CONFLIT. Les positions demeurent fermes chez les deux parties en présence dans l’actuelle négociation entre la direction d’Olymel et le Syndicat des employés de l’usine de Vallée-Jonction.

Après des séances de négociation tenues jeudi et vendredi, aucune entente n’est encore possible malgré une proposition du groupe de conciliation qui avait été accepté par la partie patronale. Le syndicat des employés a finalement quitté la séance n’ayant pas obtenu certains éléments souhaités.
Pour le premier vice-président d’Olymel, Paul Beauchamp, la situation est décevante, alors qu’une grève générale illimitée paralyse les opérations depuis le 28 avril dernier. « Cette proposition de l’équipe de conciliation contenait tous les éléments en mesure de rallier les deux parties. L’attitude des représentants syndicaux est incompréhensible et ne fera que retarder le règlement d’un conflit qui a trop duré ».

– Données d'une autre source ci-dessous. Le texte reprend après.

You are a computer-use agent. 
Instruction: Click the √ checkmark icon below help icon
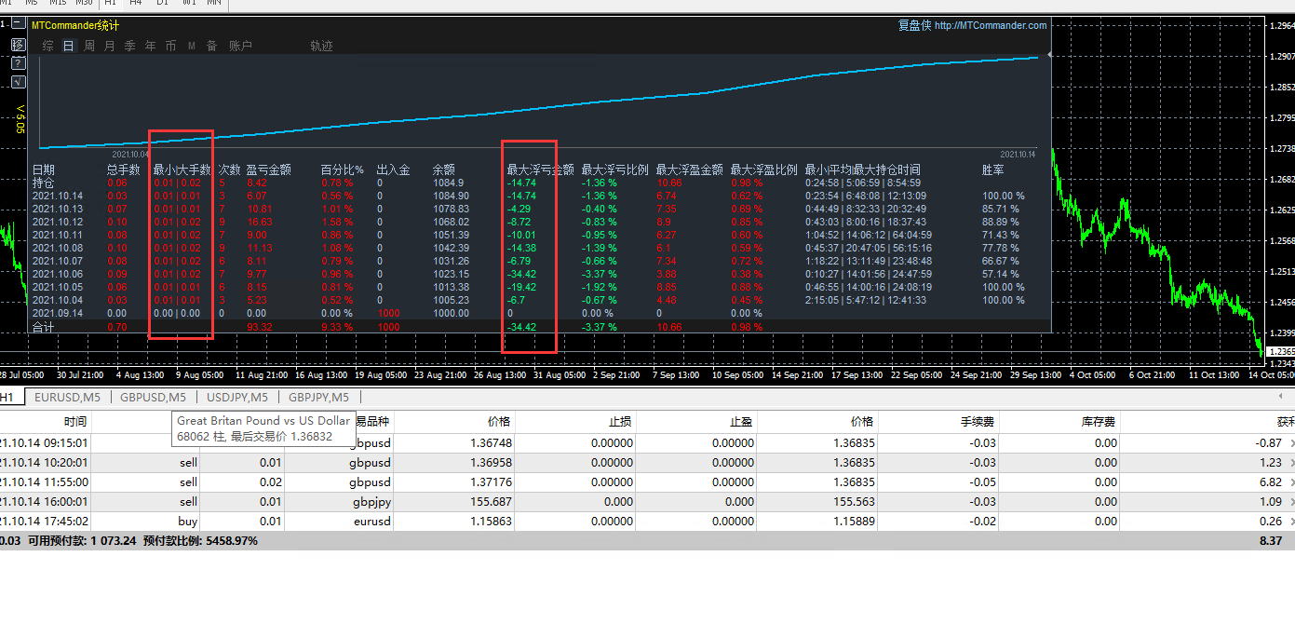(x=18, y=82)
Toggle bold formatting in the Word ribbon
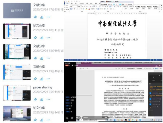 (x=70, y=9)
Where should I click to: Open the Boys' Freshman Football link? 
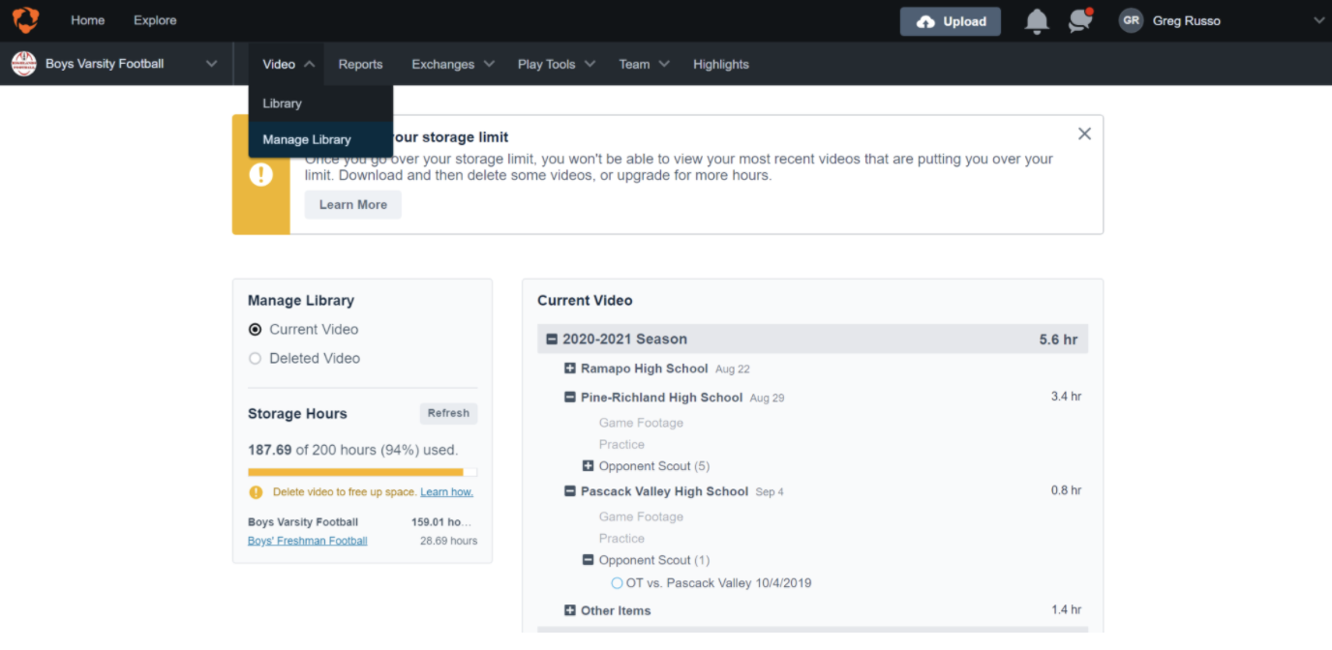(x=307, y=541)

Pour le président du syndicat des travailleurs, Martin Maurice, des éléments additionnels auraient pu valoir une présentation de l’entente devant les membres, ce qui n’est pas encore le cas à l’heure actuelle. « Le conciliateur a essayé de rapproché les parties, mais mon mandat est clair. L’employeur est à 5,10 $ pour 6 ans et à 5,70 $ pour 7 ans. Nous avons fait une proposition à 6 $ pour six ans. J’étais prêt à présenter ça, mais pas à le recommander et je n’ai eu aucun retour. »

« La proposition du conciliateur ne contient pas ce que l’on aurait souhaité, mais nous l’avons accepté dans l’objectif de mettre fin au conflit. On ne comprend pas ce qui manque, compte tenu qu’elle contient presque ce qui avait été préalablement présenté. Nous avons dit aux travailleurs que monétairement, plus vous en voulez, plus la durée sera longue. De se retrouver où nous sommes aujourd’hui est incompréhensible », ajoute M. Beauchamp.

Ce dernier ajoute que c’est maintenant aux travailleurs de se prononcer. Quant à Martin Maurice, il ne voit pas quand les deux parties pourront enfin se rejoindre pour mettre un terme au conflit. « L’employeur souhaitait que je présente la proposition du conciliateur. Je vais présenter quelquechose que je suis capable de vendre. Je vais consulter mes membres, mais je me doute de la réponse », dit-il en terminant.